What is power of attorney? A power of attorney, or POA, is a document that enables an individual to appoint a person or organization to manage his or her affairs should this individual become unable to do so. According to the National Caregivers Library, POA is granted to an ‘attorney-in-fact’ or ‘agent’ to give a person the legal authority to make decisions for an incapacitated ‘principal.’ The laws for creating a power of attorney vary depending on where a person lives, but there are some general similarities regardless of geography. Why is power of attorney needed? Many people believe their families will be able to step in if an event occurs that leaves them incapacitated and unable to make decisions for themselves. Unfortunately, this is not always true. If a person is not named as an agent or granted legal access to financial, medical and other pertinent information, family members’ hands may be tied. In addition, the government may appoint someone to make certain decisions for an individual if no POA is named. Just about everyone can benefit from establishing an attorneyin-fact. Doing so does not mean men and women cannot live independently, but it will remove the legal barriers involved should a person no longer be physically or mentally capable of managing certain tasks. Power of attorney varies Power of attorney is a broad term that covers various aspects of decision-making. According to the legal resource ‘Lectric Law Library, the main types of POA include general power of attorney, health care power of attorney, durable power of attorney, and special power of attorney. Many of the responsibilities overlap, but there are some subtle legal differences. Durable power of attorney, for example, relates to all the appointments involved in general, special and health care
powers of attorney being made ‘durable.’ This means the document will remain in effect or take effect if a person becomes mentally incompetent. Certain powers of attorney may fall within a certain time period.

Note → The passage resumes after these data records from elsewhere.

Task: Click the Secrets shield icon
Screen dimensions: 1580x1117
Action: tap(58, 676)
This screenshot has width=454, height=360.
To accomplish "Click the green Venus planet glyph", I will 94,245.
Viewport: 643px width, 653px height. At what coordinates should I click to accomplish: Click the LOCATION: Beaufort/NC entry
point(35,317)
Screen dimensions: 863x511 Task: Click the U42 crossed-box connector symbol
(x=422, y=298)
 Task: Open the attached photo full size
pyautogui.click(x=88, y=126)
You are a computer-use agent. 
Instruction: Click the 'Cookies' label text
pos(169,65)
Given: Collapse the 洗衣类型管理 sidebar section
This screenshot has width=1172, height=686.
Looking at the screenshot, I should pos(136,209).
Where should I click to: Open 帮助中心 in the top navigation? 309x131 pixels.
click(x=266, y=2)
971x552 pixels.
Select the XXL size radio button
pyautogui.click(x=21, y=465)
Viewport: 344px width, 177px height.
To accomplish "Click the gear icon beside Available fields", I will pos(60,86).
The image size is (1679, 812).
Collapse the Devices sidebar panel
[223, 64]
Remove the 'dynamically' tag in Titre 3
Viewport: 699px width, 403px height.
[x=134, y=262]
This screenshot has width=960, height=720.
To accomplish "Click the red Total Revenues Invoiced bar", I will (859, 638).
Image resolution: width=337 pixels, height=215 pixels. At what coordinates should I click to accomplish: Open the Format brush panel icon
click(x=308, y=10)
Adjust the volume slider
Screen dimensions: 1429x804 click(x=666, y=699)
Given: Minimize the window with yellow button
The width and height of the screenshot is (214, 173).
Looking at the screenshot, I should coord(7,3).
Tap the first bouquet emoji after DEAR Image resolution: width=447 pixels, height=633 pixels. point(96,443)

What is covered? An agent appointed through POA may be able to handle the following, or more, depending on the verbiage of the document: • banking transactions • buying/selling property • settling claims • filing tax returns • managing government-supplied benefits • maintaining business interests • making estate-planning decisions • deciding on medical treatments • selling personal property • fulfilling advanced health care directives Although a power of attorney document can be filled out and an agent appointed on one’s own, working with an estate planning attorney to better understand the intricacies of this vital document is advised.